Wandle alle folgenden Datensätze in eine Markdown-Tabelle mit den Spalten „Nummer“ und „Zeile“ um. Jede Zeile bekommt eine fortlaufende Nummer, und Leerzeilen fallen weg.

───── Zu verwendende Datensätze

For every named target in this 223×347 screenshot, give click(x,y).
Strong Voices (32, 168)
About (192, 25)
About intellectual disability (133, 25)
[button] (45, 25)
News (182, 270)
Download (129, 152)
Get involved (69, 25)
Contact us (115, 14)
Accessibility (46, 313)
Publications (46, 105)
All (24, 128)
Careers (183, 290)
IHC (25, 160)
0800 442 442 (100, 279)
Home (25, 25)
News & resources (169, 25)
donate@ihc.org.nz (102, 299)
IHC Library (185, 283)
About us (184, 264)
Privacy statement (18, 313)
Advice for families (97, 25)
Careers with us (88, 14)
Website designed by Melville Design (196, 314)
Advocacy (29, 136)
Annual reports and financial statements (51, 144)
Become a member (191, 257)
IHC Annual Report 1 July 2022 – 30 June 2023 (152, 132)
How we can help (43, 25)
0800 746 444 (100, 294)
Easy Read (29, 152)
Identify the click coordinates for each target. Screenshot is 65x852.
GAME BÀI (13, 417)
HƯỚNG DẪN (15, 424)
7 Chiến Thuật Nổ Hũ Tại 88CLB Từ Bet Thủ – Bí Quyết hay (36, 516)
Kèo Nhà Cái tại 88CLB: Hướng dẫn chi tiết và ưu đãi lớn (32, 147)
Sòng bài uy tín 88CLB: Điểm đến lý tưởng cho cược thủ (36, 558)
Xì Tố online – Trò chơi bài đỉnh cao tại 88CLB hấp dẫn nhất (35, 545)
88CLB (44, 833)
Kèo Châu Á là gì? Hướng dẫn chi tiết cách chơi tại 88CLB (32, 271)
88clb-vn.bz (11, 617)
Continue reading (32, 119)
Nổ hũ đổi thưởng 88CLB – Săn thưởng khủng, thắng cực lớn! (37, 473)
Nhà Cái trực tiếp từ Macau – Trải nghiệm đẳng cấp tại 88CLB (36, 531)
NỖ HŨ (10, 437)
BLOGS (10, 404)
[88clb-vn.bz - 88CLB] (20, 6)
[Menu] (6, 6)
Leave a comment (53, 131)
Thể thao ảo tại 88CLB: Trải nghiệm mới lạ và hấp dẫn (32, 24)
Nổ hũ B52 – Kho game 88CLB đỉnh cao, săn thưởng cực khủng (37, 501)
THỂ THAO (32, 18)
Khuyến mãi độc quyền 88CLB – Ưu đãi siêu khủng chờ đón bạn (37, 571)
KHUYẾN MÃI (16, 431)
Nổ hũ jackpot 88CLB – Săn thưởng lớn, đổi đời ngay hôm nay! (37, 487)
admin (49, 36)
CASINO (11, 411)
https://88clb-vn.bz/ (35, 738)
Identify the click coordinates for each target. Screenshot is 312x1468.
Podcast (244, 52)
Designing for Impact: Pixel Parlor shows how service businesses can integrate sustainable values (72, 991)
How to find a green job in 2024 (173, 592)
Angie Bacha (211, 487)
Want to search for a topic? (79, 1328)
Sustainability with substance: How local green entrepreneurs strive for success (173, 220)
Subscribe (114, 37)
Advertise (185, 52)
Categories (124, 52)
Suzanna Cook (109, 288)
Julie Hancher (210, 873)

──────────

Ergebnis ::
| Nummer | Zeile |
|---|---|
| 1 | For every named target in this 223×347 screenshot, give click(x,y). |
| 2 | Strong Voices (32, 168) |
| 3 | About (192, 25) |
| 4 | About intellectual disability (133, 25) |
| 5 | [button] (45, 25) |
| 6 | News (182, 270) |
| 7 | Download (129, 152) |
| 8 | Get involved (69, 25) |
| 9 | Contact us (115, 14) |
| 10 | Accessibility (46, 313) |
| 11 | Publications (46, 105) |
| 12 | All (24, 128) |
| 13 | Careers (183, 290) |
| 14 | IHC (25, 160) |
| 15 | 0800 442 442 (100, 279) |
| 16 | Home (25, 25) |
| 17 | News & resources (169, 25) |
| 18 | donate@ihc.org.nz (102, 299) |
| 19 | IHC Library (185, 283) |
| 20 | About us (184, 264) |
| 21 | Privacy statement (18, 313) |
| 22 | Advice for families (97, 25) |
| 23 | Careers with us (88, 14) |
| 24 | Website designed by Melville Design (196, 314) |
| 25 | Advocacy (29, 136) |
| 26 | Annual reports and financial statements (51, 144) |
| 27 | Become a member (191, 257) |
| 28 | IHC Annual Report 1 July 2022 – 30 June 2023 (152, 132) |
| 29 | How we can help (43, 25) |
| 30 | 0800 746 444 (100, 294) |
| 31 | Easy Read (29, 152) |
| 32 | Identify the click coordinates for each target. Screenshot is 65x852. |
| 33 | GAME BÀI (13, 417) |
| 34 | HƯỚNG DẪN (15, 424) |
| 35 | 7 Chiến Thuật Nổ Hũ Tại 88CLB Từ Bet Thủ – Bí Quyết hay (36, 516) |
| 36 | Kèo Nhà Cái tại 88CLB: Hướng dẫn chi tiết và ưu đãi lớn (32, 147) |
| 37 | Sòng bài uy tín 88CLB: Điểm đến lý tưởng cho cược thủ (36, 558) |
| 38 | Xì Tố online – Trò chơi bài đỉnh cao tại 88CLB hấp dẫn nhất (35, 545) |
| 39 | 88CLB (44, 833) |
| 40 | Kèo Châu Á là gì? Hướng dẫn chi tiết cách chơi tại 88CLB (32, 271) |
| 41 | 88clb-vn.bz (11, 617) |
| 42 | Continue reading (32, 119) |
| 43 | Nổ hũ đổi thưởng 88CLB – Săn thưởng khủng, thắng cực lớn! (37, 473) |
| 44 | Nhà Cái trực tiếp từ Macau – Trải nghiệm đẳng cấp tại 88CLB (36, 531) |
| 45 | NỖ HŨ (10, 437) |
| 46 | BLOGS (10, 404) |
| 47 | [88clb-vn.bz - 88CLB] (20, 6) |
| 48 | [Menu] (6, 6) |
| 49 | Leave a comment (53, 131) |
| 50 | Thể thao ảo tại 88CLB: Trải nghiệm mới lạ và hấp dẫn (32, 24) |
| 51 | Nổ hũ B52 – Kho game 88CLB đỉnh cao, săn thưởng cực khủng (37, 501) |
| 52 | THỂ THAO (32, 18) |
| 53 | Khuyến mãi độc quyền 88CLB – Ưu đãi siêu khủng chờ đón bạn (37, 571) |
| 54 | KHUYẾN MÃI (16, 431) |
| 55 | Nổ hũ jackpot 88CLB – Săn thưởng lớn, đổi đời ngay hôm nay! (37, 487) |
| 56 | admin (49, 36) |
| 57 | CASINO (11, 411) |
| 58 | https://88clb-vn.bz/ (35, 738) |
| 59 | Identify the click coordinates for each target. Screenshot is 312x1468. |
| 60 | Podcast (244, 52) |
| 61 | Designing for Impact: Pixel Parlor shows how service businesses can integrate sustainable values (72, 991) |
| 62 | How to find a green job in 2024 (173, 592) |
| 63 | Angie Bacha (211, 487) |
| 64 | Want to search for a topic? (79, 1328) |
| 65 | Sustainability with substance: How local green entrepreneurs strive for success (173, 220) |
| 66 | Subscribe (114, 37) |
| 67 | Advertise (185, 52) |
| 68 | Categories (124, 52) |
| 69 | Suzanna Cook (109, 288) |
| 70 | Julie Hancher (210, 873) |